Or is it that you can't make it work? I often see that the focus of posts is on how and why a strategy wins rather than the profitable application of a winning strategy. This may be for a multitude of different reasons which I'll leave to your imagination. But let me ask this question. Is the real key to a trader's success based on their system's potential for profit? If it is, then why is it that the occurrence of traders who fail to make money, jumping from system to system which have been used profitably by other traders past and present, is so frequent and persistent? Logical well thought through strategies of course are a prerequisite, but it is my contention that they are not the defining factor on a trader's road to success.
A really important aspect to the success or failure of a strategy is to many what is the 'peripheral' information. How to make a good system work. Most of you will have heard the trading adage or a variation of it that "No system can win all of the time". Think about this for a minute. Why is that? All things equal, couldn't there be a system that wins all of the time? No. All things aren't equal and the trading landscape is constantly changing and undulating. This is also why markets aren't random as some suggest.

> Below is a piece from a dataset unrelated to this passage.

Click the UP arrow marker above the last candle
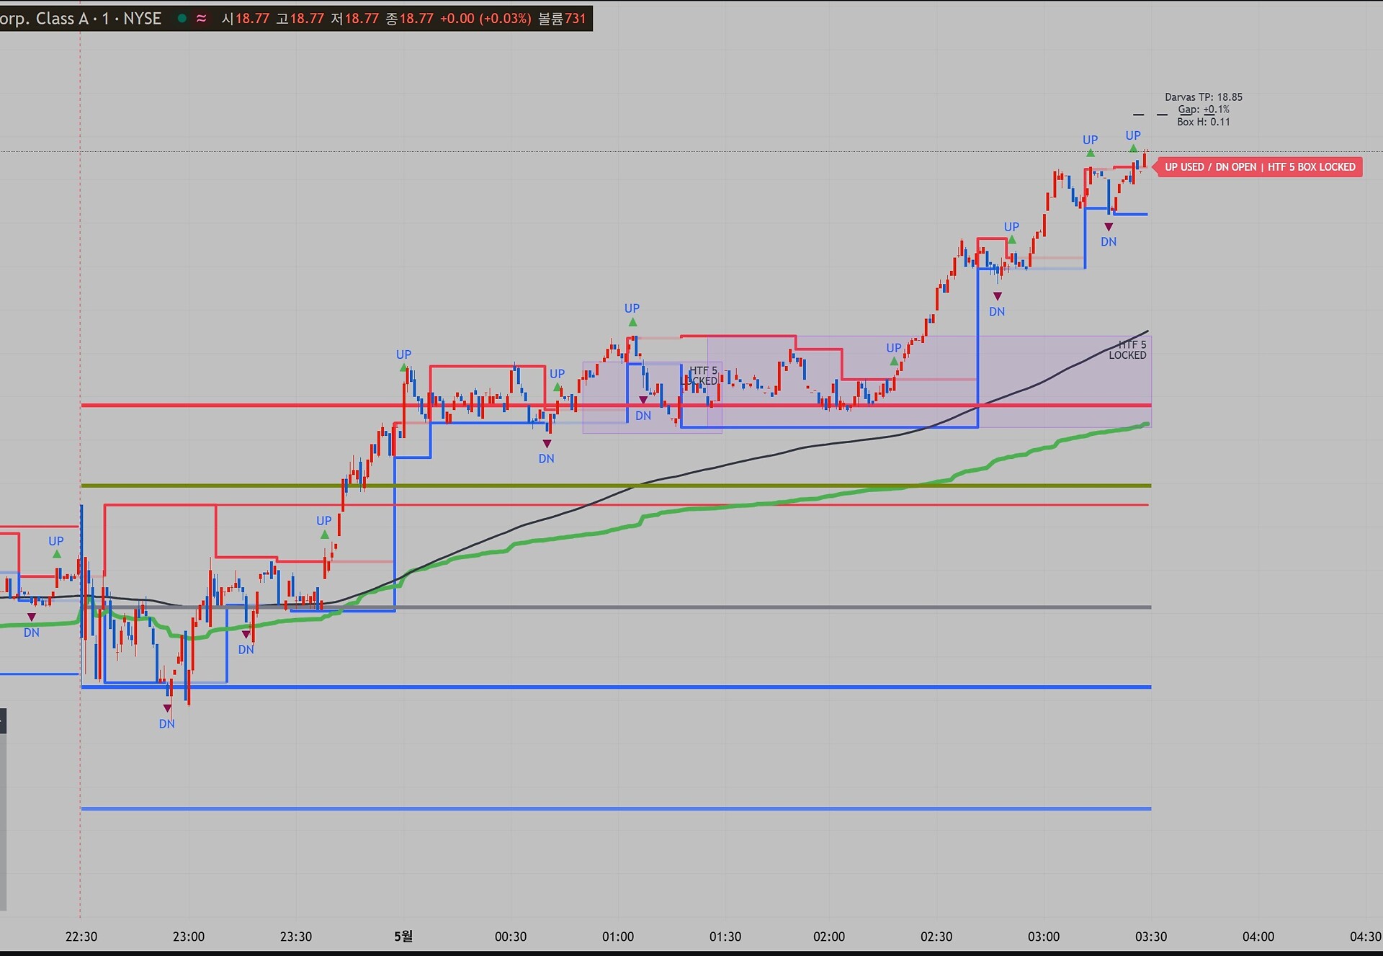Image resolution: width=1383 pixels, height=956 pixels. 1134,148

Here are a few important 'peripheral' factors to the success or failure of your system:-
Time
What time of day/week/month are you trading?
Economic Events/Releases
Before and after key economic releases, markets can behave very differently which can of course impact your system.
Current conditions
Is the market trending or bracketing? Is it moving up or down? How volatile is it? Is it within recent activity or exploring new prices?
Phase Location
Where in the current trend or bracket is the market trading? For example, are you attempting to execute a trend strategy in a dwindling trend?
Stop Type Selection
What is your stop based on and how big is it? Is it fixed by number of prices, based on s/r levels or volatility based using say a channel or even an ATR method?
Market Selection
Which markets are you applying the strategy to? Knowing that different markets have different participant bases, you can more appropriately apply techniques to markets with more beneficial characteristics.
To be a profitable trader, you need to step it up and be a pro in the way you approach your work.